The verb "to understand" is 이해하다, but I am not sure if it is conjugated that way ( it sounds weird when pronouncing it), and, I am not too sure I got the grammar part right..
Thanks in advance!


----------



## coffee99

안녕 하세요!!

I'm no Korean, but I think you could say: 
"나는 한국어 이해 못 해요" 

But I think people would often just say: "한국어 이해 못 해요" or "한국어 못 해요" or "한국어 잘 못 해요" (so, omitting "나는").

못 is a different way of conjugating to express a negative idea. I think "안 해요" sounds like "I don't" in English, whereas "못 해요" is more like "I can't".

Hope that helps


----------



## wide12

Hi!
Thanks for your answer, but

한국어 잘 못 해요

That sentence is a little confusing for me :
잘 (I don't know what is that, I guess it is a grammar part)
못 can't
해요 = do
So it's like...I can't Korean, right?
I always thought that if you want to negate a verb, you just can add 못 or 안 before the verb (although I know these are the short negations, and there are also the "long" negations)
Thanks!!


----------



## Snubby

wide12 said:


> Hi!
> Thanks for your answer, but
> 
> 한국어 잘 못 해요
> 
> That sentence is a little confusing for me :
> 잘 (I don't know what is that, I guess it is a grammar part)
> 못 can't
> 해요 = do
> So it's like...I can't korean, right?
> I always thought that if you want to negate a verb, you just can add 못 or 안 before the verb (although I know these are the short negations, and there are also the "long" negations)
> Thanks!!


 
잘 means well, so the sentence is: I can't speak Korean well.
못 is used for negative abilities ("I can't do ___"), whereas 안 negates a descriptive verb (makes something NOT what the descriptive verb describes it to be). At least as far as I know, with my own limitations in Korean.
행복하시기를...


----------



## 코미디 갤러리

I would say
전 한국말 잘 (either 못해요 or 못합니다.)

한국어 is the language itself in terms of linguistics and classification, whereas 한국말 (or 우리말) has to do with actual spoken/written language.


----------



## parnassian

Snubby's explanation was comparatively perferct, I believe. 

Thanks.


----------



## maghanish2

Wouldn't you need to add the direct object particle?  So it would read:
전 한국말*을* 이해 못 합니다?

감사합니다


----------



## wide12

One question..why is not the verb 이해하다 or the verb 말하다  used ? is it corect to use those verbs in the sentence instead of 하다?


----------



## nhk9

wide12 said:


> One question..why is not the verb 이해하다 or the verb 말하다  used ? is it corect to use those verbs in the sentence instead of 하다?



both can be used.

there's a tendency to use just "하다" instead of "말하다". It's just convention.

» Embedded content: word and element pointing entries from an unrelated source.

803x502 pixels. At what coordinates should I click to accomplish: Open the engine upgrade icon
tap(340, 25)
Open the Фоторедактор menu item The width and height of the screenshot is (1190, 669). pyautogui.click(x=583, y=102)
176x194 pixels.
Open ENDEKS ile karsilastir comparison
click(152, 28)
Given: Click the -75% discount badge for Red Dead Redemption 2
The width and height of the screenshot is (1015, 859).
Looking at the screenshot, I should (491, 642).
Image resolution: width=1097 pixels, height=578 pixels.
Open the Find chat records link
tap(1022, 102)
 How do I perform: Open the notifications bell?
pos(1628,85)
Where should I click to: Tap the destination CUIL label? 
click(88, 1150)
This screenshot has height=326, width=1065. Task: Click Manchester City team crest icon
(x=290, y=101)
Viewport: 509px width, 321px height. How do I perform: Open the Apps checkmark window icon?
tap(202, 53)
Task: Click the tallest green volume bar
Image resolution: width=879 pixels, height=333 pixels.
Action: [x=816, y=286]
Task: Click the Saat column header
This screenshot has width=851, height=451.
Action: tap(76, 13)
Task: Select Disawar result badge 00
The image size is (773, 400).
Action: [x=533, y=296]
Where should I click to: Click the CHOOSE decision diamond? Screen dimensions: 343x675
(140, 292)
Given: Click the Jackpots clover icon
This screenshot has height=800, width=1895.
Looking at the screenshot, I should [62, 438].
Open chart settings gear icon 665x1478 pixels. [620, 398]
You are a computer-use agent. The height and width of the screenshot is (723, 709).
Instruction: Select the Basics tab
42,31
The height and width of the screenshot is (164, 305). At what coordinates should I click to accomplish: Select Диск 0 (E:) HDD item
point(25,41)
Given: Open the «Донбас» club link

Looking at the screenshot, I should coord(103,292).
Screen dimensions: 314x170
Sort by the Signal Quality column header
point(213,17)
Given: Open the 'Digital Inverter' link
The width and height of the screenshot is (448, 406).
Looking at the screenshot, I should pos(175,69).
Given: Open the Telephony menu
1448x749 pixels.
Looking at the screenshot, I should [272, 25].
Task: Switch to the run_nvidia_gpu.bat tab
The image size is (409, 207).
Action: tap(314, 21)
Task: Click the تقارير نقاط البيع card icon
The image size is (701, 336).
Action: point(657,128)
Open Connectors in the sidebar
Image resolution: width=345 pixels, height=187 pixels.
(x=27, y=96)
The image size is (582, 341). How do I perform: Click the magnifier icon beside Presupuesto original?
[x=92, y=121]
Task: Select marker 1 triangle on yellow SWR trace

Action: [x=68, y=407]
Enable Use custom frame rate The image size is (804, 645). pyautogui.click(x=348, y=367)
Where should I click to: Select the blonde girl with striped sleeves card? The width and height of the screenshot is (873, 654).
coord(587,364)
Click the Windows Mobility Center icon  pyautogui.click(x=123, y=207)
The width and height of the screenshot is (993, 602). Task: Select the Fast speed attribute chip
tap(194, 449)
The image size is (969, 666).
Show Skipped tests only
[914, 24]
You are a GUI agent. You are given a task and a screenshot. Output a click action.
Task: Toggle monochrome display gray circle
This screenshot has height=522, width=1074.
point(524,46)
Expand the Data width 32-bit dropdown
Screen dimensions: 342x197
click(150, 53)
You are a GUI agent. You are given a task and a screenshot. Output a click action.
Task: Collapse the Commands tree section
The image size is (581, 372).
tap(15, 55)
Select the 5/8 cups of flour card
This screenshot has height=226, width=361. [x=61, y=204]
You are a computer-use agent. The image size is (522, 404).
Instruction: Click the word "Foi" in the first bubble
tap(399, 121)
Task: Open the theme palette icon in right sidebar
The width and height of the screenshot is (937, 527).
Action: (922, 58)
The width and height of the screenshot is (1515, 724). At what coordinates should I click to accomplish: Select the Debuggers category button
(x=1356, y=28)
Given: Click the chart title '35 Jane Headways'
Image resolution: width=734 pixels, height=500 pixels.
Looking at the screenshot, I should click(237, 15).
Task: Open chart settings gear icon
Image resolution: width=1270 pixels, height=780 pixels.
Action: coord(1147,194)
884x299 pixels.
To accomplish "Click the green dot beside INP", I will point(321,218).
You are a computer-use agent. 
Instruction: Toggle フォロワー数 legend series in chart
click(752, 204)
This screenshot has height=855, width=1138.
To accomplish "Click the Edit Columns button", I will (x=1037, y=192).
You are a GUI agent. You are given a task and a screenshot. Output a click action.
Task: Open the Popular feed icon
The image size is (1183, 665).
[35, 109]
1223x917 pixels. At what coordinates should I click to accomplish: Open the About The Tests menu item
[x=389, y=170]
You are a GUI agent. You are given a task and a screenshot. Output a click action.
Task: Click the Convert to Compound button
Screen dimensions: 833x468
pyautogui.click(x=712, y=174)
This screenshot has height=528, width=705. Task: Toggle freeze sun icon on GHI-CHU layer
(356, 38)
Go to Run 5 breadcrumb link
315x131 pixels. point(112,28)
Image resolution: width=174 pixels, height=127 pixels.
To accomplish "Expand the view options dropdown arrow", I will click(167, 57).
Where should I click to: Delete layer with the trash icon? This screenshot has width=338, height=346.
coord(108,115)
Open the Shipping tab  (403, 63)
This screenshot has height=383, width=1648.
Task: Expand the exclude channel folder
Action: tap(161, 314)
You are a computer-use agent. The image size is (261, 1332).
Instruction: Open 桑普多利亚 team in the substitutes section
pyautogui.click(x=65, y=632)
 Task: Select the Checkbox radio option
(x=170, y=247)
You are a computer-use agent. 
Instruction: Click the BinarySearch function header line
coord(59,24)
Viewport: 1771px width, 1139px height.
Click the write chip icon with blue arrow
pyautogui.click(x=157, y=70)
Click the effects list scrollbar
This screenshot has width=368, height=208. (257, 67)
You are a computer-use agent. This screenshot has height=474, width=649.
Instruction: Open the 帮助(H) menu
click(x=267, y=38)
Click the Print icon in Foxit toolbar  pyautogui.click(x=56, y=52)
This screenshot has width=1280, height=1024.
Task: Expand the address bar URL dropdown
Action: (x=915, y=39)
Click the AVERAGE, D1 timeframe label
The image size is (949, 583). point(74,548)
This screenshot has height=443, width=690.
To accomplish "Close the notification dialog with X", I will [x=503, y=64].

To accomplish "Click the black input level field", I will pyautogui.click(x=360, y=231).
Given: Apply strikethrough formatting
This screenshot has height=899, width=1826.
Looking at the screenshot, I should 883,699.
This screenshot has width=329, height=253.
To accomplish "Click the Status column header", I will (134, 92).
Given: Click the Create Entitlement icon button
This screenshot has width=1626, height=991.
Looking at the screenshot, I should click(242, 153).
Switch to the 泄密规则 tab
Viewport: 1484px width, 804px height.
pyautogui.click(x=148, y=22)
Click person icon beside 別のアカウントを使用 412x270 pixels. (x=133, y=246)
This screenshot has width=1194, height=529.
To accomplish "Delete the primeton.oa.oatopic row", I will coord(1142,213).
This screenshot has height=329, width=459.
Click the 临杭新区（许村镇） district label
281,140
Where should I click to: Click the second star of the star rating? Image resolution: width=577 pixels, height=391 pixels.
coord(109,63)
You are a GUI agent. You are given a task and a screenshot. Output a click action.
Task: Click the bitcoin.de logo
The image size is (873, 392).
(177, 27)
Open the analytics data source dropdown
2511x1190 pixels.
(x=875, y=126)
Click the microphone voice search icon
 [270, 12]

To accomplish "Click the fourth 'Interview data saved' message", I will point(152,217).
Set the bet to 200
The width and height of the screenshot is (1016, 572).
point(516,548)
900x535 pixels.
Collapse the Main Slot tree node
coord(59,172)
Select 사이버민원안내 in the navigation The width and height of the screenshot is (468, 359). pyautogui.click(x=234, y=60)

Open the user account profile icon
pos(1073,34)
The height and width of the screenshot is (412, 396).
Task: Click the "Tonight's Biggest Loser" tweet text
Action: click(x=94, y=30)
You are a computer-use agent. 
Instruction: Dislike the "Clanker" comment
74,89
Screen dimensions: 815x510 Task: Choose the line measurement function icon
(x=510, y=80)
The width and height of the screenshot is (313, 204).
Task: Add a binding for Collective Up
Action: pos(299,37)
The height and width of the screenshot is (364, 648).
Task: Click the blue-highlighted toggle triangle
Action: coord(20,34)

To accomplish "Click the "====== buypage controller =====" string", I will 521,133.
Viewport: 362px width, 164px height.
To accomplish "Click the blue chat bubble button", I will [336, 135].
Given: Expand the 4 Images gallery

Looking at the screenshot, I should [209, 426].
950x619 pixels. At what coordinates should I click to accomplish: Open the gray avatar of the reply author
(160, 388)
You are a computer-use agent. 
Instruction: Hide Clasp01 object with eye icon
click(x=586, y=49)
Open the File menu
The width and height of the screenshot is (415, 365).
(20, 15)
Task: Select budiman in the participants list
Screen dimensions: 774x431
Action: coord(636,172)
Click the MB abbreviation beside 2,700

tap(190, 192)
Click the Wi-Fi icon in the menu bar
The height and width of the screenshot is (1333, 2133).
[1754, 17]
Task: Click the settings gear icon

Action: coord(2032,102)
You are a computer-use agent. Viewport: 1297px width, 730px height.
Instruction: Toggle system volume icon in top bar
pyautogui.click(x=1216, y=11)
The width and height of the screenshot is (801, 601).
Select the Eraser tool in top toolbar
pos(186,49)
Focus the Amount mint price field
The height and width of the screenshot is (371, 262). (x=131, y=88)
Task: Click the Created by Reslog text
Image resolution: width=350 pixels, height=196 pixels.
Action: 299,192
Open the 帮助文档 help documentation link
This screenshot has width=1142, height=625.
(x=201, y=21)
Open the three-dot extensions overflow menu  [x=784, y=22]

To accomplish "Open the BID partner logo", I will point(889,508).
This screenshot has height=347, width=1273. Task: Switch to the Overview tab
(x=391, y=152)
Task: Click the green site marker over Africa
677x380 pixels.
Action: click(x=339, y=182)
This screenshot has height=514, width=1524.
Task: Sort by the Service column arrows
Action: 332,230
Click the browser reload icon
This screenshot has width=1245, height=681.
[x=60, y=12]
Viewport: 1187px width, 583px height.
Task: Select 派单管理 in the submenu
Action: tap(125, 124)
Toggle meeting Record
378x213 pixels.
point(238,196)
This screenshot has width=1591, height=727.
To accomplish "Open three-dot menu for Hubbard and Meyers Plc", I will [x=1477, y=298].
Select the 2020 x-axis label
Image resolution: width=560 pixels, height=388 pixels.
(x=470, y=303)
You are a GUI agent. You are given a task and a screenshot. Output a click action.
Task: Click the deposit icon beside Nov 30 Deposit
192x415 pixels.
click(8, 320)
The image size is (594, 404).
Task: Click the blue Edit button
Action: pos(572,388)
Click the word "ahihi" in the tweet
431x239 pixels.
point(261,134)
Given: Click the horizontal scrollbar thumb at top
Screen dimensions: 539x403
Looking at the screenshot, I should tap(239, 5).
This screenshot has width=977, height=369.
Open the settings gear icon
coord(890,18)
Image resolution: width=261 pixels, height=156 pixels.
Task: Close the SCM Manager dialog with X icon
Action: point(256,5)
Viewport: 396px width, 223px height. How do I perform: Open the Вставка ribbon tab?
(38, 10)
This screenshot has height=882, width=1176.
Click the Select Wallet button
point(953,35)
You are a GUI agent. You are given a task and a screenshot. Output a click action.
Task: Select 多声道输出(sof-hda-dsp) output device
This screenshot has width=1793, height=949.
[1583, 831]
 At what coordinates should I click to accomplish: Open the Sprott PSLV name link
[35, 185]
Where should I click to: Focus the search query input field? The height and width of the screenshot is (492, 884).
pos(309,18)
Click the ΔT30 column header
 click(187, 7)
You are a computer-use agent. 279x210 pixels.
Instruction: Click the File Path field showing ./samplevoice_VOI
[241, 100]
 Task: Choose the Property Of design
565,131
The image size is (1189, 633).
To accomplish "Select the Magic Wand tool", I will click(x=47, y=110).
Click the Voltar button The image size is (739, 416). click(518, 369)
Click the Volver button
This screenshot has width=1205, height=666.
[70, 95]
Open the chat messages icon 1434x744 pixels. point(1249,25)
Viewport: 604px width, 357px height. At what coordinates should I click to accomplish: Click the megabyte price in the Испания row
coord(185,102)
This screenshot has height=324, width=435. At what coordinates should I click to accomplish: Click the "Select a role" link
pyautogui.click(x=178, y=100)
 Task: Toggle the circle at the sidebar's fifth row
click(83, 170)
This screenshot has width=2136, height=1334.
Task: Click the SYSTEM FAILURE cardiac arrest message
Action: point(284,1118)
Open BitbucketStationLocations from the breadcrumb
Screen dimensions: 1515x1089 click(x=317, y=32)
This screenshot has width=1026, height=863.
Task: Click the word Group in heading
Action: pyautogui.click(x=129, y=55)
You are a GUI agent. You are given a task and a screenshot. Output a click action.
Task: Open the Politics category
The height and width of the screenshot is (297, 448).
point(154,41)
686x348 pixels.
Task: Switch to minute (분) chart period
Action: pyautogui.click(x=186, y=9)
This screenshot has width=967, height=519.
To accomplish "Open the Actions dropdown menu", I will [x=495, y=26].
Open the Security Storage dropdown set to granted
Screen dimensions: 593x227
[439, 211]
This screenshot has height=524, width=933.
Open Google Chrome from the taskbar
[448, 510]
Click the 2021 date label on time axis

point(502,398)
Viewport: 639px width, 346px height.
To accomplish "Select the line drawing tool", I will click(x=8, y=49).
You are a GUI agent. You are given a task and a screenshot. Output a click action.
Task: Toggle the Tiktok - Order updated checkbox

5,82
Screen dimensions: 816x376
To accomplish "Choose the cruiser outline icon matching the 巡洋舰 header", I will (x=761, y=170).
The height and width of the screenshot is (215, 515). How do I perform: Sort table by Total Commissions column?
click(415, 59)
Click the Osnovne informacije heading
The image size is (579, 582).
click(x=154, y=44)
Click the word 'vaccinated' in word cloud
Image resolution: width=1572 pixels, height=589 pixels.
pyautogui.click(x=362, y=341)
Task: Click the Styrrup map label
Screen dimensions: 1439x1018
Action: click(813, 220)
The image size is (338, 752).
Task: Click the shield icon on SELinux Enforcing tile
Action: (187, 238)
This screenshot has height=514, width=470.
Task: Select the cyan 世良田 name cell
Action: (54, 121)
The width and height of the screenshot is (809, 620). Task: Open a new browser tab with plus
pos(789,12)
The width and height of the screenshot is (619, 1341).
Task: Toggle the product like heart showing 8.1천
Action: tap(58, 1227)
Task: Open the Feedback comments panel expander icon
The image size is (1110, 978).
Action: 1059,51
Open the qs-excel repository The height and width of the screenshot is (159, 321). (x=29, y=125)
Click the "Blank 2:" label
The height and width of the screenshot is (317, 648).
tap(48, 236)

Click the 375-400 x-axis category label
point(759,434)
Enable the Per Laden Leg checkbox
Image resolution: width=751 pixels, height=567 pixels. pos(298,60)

so, "how do you say it?"  is more often rendered as "뭐라고 하느
냐?" instead of "뭐라고 말하느냐?"

이해 can be interpreted as "comprehend".  as you can see, it has a more "formal" feel to it.  since we don't go around and say "i don't comprehend russian", they don't use 이해 much either.  이해 is used in situations where you don't understand a concept.


----------